First, de Araujo, Otten, and Birisci (2017) shared a case study of a teacher implementing a flipped classroom model for the first time. The teacher followed a textbook as she created lecture videos she expected students to watch before they came to class. Then students spent class time working on problems by themselves or in groups. The authors found that with these videos available as a resource, students did not reference the textbooks much, even while working on problems. They also noted that while the teacher used much of the content from the textbook, she did make some significant changes in terms of adding or skipping content. As such, the videos could be considered a curriculum material in and of themselves — one created by the teacher. This provides one model of the line between curriculum developer and teacher in terms of materials creation. Perhaps curriculum developers simply keep doing what they’re doing, and teachers use video or other digital creation tools to create a new version of the materials that suit their particular needs.

Relatedly, Bates (2017) described an effort to build a tool that allowed for direct adaptation of a pre-created curriculum resource. She and her collaborators created a digital mini-version of a curriculum as described in a textbook and built in tools that allowed teachers to re-order, “snooze,” or skip activities. When teachers made these changes, they received feedback about the potential implications. For example, if they deleted an activity that was intended as an important prerequisite for a later activity, they were advised that additional adjustments may be needed to compensate. Thus, like the teacher in the above flipped classroom study, teachers using Bates’ tool were also creating new versions of an existing textbook. The difference, in this case, is that teachers received feedback on their changes. This additional feature changes the roles a bit: curriculum developers create the first version of the curriculum and also serve as advisors (of sorts) on the process of adaptation, through the provision of automated feedback.

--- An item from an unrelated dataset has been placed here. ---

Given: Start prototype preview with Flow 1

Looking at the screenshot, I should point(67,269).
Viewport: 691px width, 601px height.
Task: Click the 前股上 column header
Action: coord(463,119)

Finally, a third research team (Confrey, Gianopulos, McGowan, Shah, & Belcher, 2017) built a different kind of tool. Called the Math Mapper, their tool allowed teachers to select and sequence resources pulled from other sources (often the Internet), then receive feedback on the coherence of their chosen sequence of activities. This model changes the roles yet again. Here, teachers create the first version of their curriculum, and the curriculum developers serve as advisors (through feedback) on how to make improvements.

It’s not clear which one of these is the most productive approach. Most likely, different approaches will be best suited to different contexts. The first version, where teachers create their own versions of curriculum, is more or less what happens with any implementation, although the videos allow the textbook to be eliminated altogether. Such an approach works well for many teachers, but not always. That’s what makes me believe that the two kinds of feedback systems, discussed in Bates (2017) and Confrey et al. (2017), are worthy of further investigation. Effective feedback systems for teachers creating curriculum will be a huge challenge to create, but I have a feeling it will be a worthwhile effort.


Bates, M. S. (2017). Leveraging digital tools to build educative curricula for teachers: two promising approaches. ZDM, 49(5), 675-686.

Confrey, J., Gianopulos, G., McGowan, W., Shah, M., & Belcher, M. (2017). Scaffolding learner-centered curricular coherence using learning maps and diagnostic assessments designed around mathematics learning trajectories. ZDM – Mathematics Education, 49(5), 717–734. https://doi.org/10.1007/s11858-017-0869-1

de Araujo, Z., Otten, S., & Birisci, S. (2017). Teacher-created videos in a flipped mathematics class: digital curriculum materials or lesson enactments? ZDM – Mathematics Education, 49(5), 687–699. https://doi.org/10.1007/s11858-017-0872-6

Hoyles, C., & Noss, R. (2003). What can digital technologies take from and bring to research in mathematics education?. In Second international handbook of mathematics education (pp. 323-349). Springer Netherlands.